→ EXERCISE PROMPT
Show, in full, each line of the data that contains "Switch".

Top of SOURCE MATERIAL

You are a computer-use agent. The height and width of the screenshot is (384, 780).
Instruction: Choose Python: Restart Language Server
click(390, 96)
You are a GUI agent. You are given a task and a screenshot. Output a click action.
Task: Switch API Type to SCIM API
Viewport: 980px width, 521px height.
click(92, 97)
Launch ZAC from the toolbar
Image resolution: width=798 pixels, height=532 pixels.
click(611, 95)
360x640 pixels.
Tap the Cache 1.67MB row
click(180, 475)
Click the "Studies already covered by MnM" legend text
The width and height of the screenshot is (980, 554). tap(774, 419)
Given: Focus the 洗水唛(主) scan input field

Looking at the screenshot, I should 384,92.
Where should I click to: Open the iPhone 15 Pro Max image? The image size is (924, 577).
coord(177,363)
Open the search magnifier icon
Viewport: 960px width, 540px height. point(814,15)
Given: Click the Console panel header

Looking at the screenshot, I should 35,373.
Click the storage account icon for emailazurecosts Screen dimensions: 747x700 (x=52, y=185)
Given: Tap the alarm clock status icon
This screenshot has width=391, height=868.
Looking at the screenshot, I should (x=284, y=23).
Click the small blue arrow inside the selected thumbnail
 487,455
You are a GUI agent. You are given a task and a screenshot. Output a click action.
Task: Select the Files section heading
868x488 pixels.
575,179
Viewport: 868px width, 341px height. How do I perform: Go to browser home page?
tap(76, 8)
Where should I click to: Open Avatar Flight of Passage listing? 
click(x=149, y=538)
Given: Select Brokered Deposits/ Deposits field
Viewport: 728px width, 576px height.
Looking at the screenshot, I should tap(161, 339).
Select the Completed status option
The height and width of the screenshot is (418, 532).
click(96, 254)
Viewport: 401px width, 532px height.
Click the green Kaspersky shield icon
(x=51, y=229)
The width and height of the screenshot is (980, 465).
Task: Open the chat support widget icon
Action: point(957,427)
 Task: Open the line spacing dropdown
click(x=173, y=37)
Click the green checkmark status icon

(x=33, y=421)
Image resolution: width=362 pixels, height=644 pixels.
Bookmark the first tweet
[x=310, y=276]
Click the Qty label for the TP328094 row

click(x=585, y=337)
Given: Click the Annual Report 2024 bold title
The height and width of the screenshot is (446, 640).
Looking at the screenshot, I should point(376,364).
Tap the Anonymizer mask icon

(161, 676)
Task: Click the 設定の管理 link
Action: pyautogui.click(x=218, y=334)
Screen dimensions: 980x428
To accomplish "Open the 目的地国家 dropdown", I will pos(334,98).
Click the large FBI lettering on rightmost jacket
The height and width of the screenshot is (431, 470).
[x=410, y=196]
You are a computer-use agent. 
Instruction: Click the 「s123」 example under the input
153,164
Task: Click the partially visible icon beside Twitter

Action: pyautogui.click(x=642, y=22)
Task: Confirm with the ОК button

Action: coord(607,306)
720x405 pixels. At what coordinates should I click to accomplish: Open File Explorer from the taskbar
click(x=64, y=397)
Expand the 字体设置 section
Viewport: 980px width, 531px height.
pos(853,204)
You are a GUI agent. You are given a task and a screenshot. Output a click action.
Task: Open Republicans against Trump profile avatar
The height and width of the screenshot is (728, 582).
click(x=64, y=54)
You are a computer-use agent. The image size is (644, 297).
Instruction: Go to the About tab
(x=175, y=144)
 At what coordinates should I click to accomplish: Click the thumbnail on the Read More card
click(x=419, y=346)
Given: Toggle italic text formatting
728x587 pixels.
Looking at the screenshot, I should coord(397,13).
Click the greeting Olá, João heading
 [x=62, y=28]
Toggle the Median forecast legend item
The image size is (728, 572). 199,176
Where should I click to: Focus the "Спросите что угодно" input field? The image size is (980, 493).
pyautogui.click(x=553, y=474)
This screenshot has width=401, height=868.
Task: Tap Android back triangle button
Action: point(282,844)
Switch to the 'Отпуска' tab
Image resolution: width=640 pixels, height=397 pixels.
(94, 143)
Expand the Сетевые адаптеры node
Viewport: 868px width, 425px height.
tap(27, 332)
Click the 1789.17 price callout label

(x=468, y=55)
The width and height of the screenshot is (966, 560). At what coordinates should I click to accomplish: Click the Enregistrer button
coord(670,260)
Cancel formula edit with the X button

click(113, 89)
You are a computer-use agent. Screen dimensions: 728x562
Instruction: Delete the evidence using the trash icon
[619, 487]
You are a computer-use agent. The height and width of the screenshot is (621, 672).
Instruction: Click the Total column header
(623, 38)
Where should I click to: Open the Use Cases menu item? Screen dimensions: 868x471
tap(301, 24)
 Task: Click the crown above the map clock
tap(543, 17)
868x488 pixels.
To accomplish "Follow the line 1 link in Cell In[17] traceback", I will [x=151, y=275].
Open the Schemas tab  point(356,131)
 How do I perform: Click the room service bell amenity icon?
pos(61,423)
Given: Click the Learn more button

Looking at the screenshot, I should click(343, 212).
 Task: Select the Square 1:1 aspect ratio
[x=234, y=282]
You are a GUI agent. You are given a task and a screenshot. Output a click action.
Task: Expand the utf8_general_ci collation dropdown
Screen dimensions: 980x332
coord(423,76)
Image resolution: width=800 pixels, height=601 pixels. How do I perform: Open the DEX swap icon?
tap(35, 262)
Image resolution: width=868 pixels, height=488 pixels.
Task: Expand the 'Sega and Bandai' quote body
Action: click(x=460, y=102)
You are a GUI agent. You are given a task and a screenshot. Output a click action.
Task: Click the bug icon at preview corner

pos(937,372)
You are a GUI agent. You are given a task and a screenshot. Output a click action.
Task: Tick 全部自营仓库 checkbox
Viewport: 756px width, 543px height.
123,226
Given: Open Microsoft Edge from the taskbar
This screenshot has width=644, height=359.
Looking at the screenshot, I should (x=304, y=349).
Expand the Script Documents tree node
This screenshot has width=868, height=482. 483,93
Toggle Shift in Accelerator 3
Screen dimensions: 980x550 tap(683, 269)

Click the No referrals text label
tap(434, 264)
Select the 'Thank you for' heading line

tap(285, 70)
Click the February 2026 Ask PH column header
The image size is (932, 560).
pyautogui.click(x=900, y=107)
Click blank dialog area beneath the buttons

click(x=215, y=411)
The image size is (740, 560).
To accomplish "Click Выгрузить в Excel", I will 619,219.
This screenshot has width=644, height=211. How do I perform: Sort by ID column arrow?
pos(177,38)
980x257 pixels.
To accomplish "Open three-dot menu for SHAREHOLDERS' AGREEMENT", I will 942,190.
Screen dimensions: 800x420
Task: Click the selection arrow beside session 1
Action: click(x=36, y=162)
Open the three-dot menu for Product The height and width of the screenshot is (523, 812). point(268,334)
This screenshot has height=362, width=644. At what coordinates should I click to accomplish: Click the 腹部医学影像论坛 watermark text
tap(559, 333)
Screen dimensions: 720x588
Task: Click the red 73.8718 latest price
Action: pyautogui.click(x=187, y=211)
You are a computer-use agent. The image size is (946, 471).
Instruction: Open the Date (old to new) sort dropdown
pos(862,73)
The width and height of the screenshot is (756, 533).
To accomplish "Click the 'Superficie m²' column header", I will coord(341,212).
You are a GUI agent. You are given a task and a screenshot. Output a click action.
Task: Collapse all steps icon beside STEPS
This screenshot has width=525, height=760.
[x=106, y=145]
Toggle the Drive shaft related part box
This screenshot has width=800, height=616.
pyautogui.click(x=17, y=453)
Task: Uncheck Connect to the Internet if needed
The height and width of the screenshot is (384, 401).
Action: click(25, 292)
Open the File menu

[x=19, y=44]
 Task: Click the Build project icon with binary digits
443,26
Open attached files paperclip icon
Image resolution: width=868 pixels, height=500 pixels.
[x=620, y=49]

Bottom of SOURCE MATERIAL

→ TASK RESPONSE
Task: Switch API Type to SCIM API
Switch to the 'Отпуска' tab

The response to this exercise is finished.